When we moved, one of the first thing that seemed to disappear for both Zach and I was our commitment to our hobbies. While we both struggled to establish some sense of normalcy (and adjust to having two boys), the personal things that we found joy in seemed to disappear. This was really hard and strange. So many of the things that defined us before we moved were now gone, and I think this added to our overall sense of "who are we?" in this new place.
Which is why, if you're facing a big move, I think it is so, so important that you do your best to hang onto your hobbies. Sometimes that means that you need support in a way you never expected.
Here's our example. When we lived in Oregon, Zach home-brewed a lot. Probably once or twice a month. It was not only something he enjoyed but part of his identity.

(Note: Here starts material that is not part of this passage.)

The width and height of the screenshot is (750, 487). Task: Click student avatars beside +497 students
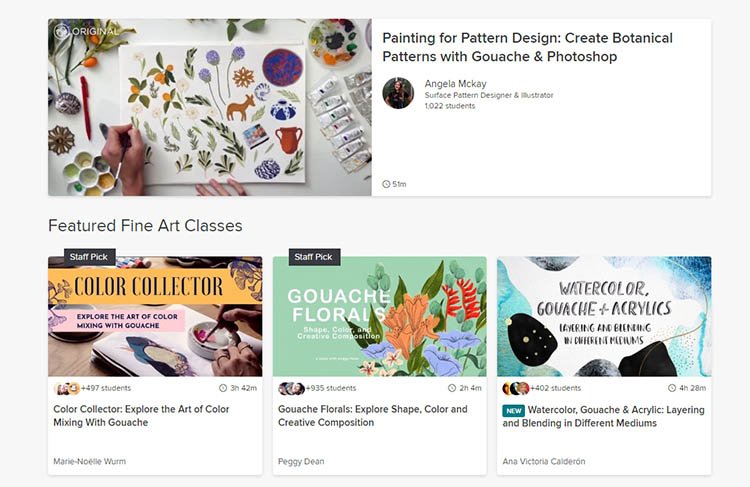pyautogui.click(x=67, y=388)
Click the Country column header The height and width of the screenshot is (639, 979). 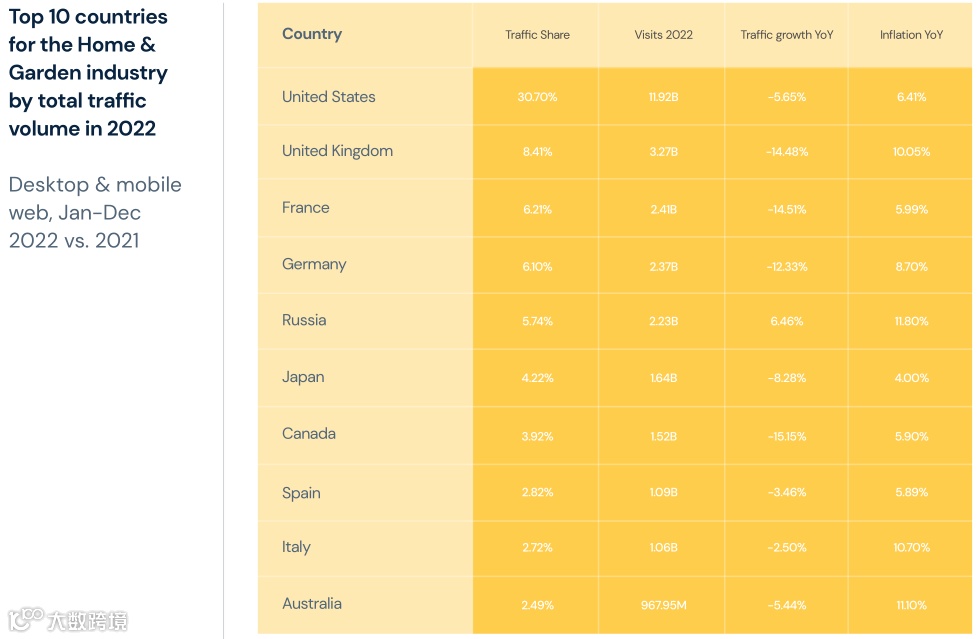312,34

But when we got here, things were so stressful and busy and crazed that he just didn't brew. And over time, years passed. And I could tell that he felt sad about it- that he was beginning to think of himself as someone who used to home-brew versus someone who was a home-brewer.
That push came in the form of me. Isn't that the best part of marriage? How sometimes, when we aren't capable of doing something ourselves, our spouse does it for us? And so it was with brewing beer again. I asked- no, I told- Zach that we were doing this. Together. And we researched online brewing shops and wrote a recipe and ordered supplies online from Northern Brewer (cruddy Western Mass brew shops be damned!) and we did it.
We brewed Zach's first beer in 3 years. And we did it together.
I think that during a big move, the more you can hold onto your hobbies, the better off you will be. So much feels new when you've made a big new- finding ways to keep the familiar is so important.
And to that, I raise my beer glass and say "cheers!"